Effective Jan. 3, Walberg will succeed Rep. Virginia Foxx (R-N.C.), who was term-limited as the top Republican on the committee.
Walberg will oversee a committee that will work with the incoming Trump administration on education and labor issues.
Trump has said he would eliminate the Department of Education, though that would require an act of Congress and therefore is highly unlikely to occur given the filibuster in the Senate, which requires 60 votes to proceed with most legislation.
He has also vowed to strip funding from “any school pushing critical race theory, transgender insanity, and other inappropriate racial, sexual or political content on our children.”
And Trump has pledged to strip funding and accreditation from colleges and universities that tolerate antisemitism on campus.
The president-elect has announced he will nominate Linda McMahon to lead the Department of Education.
When it comes to labor issues, Trump ran on a platform of supporting the working class.

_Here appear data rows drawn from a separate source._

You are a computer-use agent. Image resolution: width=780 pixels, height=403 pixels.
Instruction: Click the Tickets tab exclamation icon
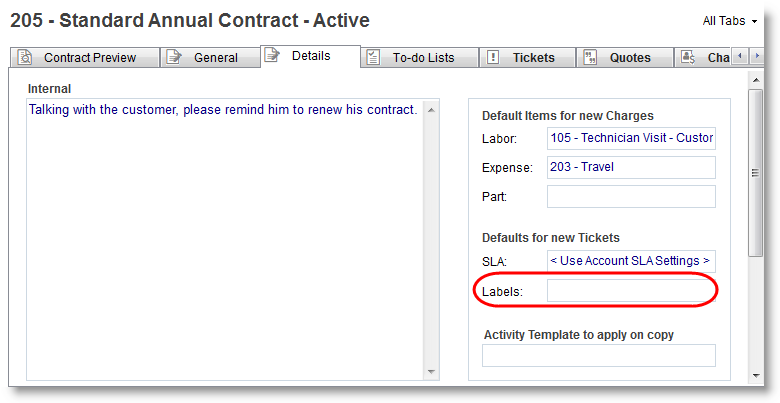(x=493, y=58)
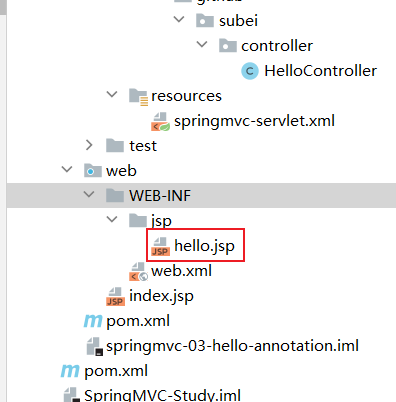The height and width of the screenshot is (402, 396).
Task: Collapse the jsp folder
Action: click(112, 219)
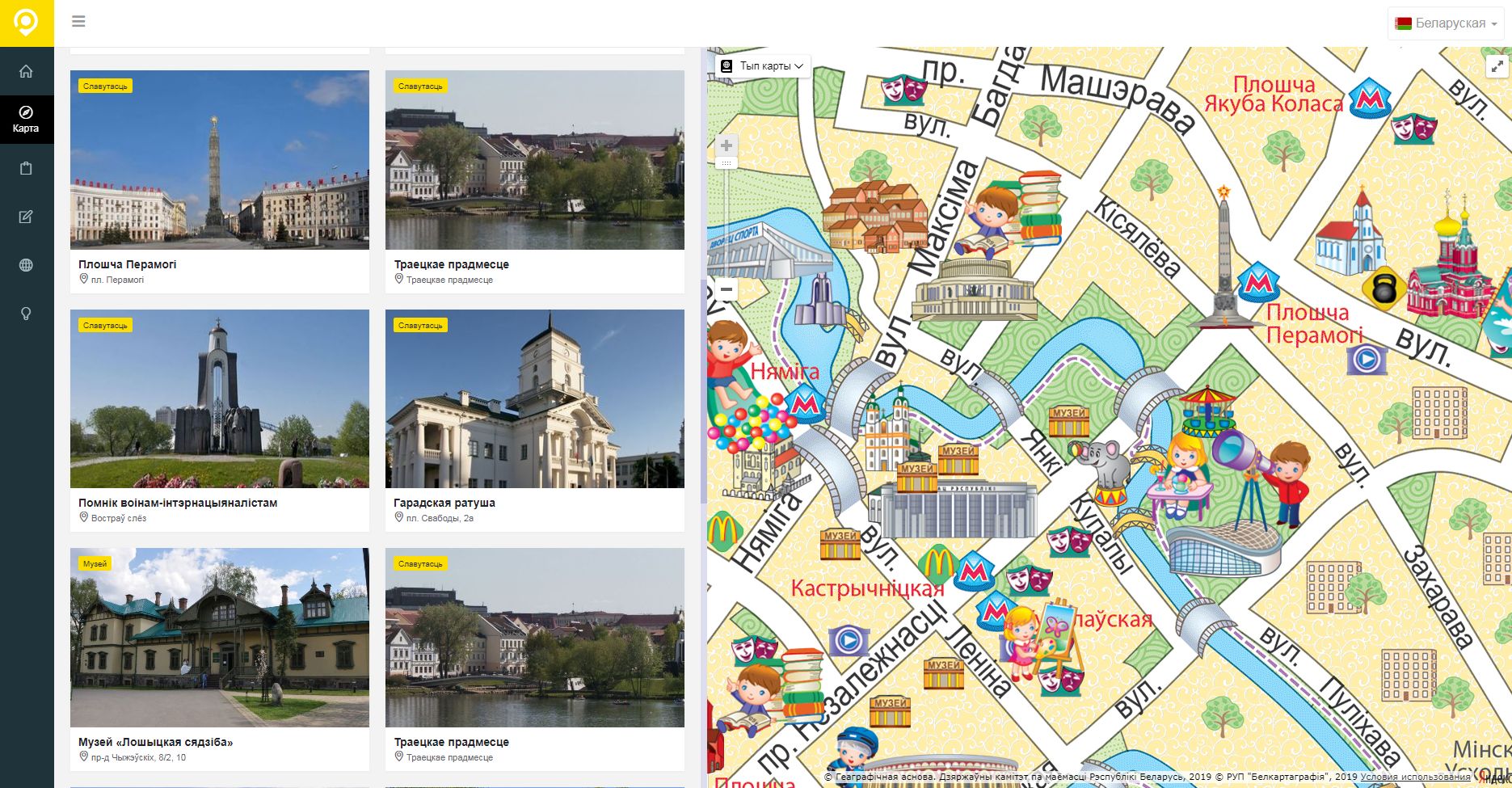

His nominee to lead the Labor Department, Rep. Lori Chavez-DeRemer (R-Ore.), was supported by the International Brotherhood of Teamsters, whose leader, Sean O'Brien, spoke at the Republican National Convention, though he did not endorse Trump. Chavez-DeRemer has come under fire from conservatives for supporting Democratic labor legislation on the right of employees to organize.
The committee has been in the spotlight this year as members grilled university presidents, criticizing their response to antisemitism on campus since Hamas’s attack on Israel on Oct. 7, 2023.
During an April hearing, Walberg confronted then-Columbia University President Minouche Shafik over her response to antisemitism on the New York City campus. Shafik resigned in August.
Other university presidents who have resigned after appearing before the committee include Harvard’s Claudine Gay, the University of Pennsylvania’s Liz Magill, and Rutgers’s Jonathan Holloway.
Walberg, who represents Michigan’s 5th Congressional District, has been in Congress since 2011 and did a stint between 2007 and 2009.